A picture-free, exact reproduction of the listing that follows is required.

━━━━━ Records to process

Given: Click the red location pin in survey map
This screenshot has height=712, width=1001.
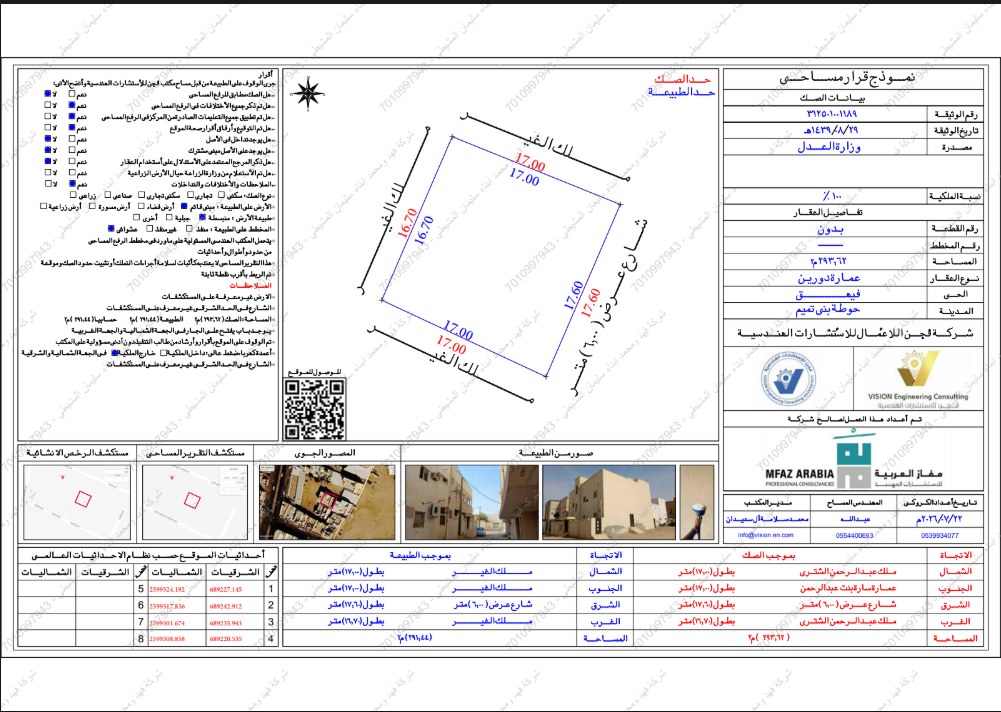Looking at the screenshot, I should click(x=172, y=477).
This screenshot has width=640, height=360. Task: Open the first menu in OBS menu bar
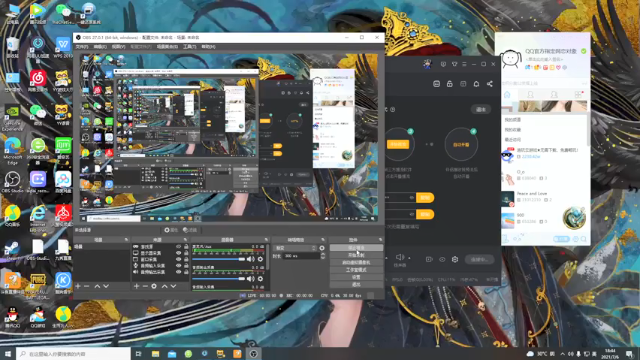coord(82,47)
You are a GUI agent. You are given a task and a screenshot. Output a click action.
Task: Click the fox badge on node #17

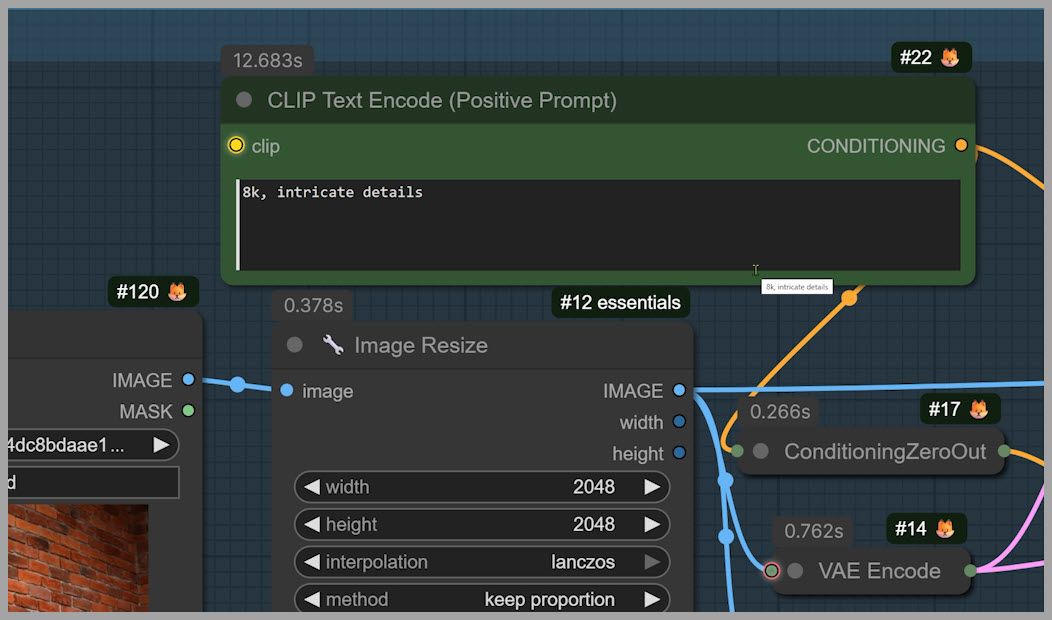point(978,409)
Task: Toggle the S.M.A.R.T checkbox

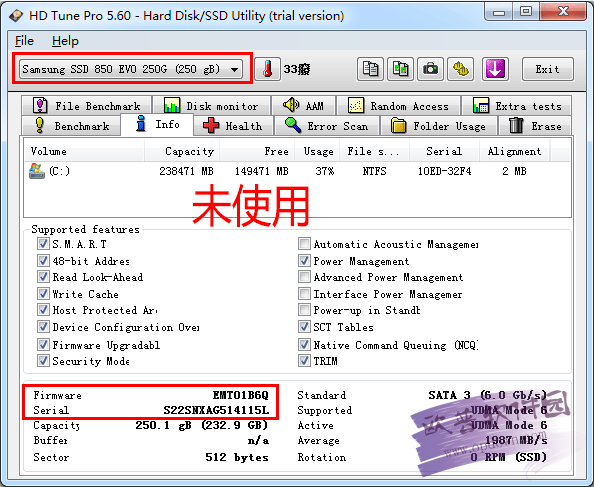Action: pos(43,244)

━━━━━━━━━━

Response area →
Given: Click the red location pin in survey map
This screenshot has height=712, width=1001.
Looking at the screenshot, I should click(x=172, y=477).
This screenshot has width=640, height=360. Task: Open the first menu in OBS menu bar
coord(82,47)
You are a GUI agent. You are given a task and a screenshot. Output a click action.
Task: Click the fox badge on node #17

point(978,409)
Task: Toggle the S.M.A.R.T checkbox

Action: pos(43,244)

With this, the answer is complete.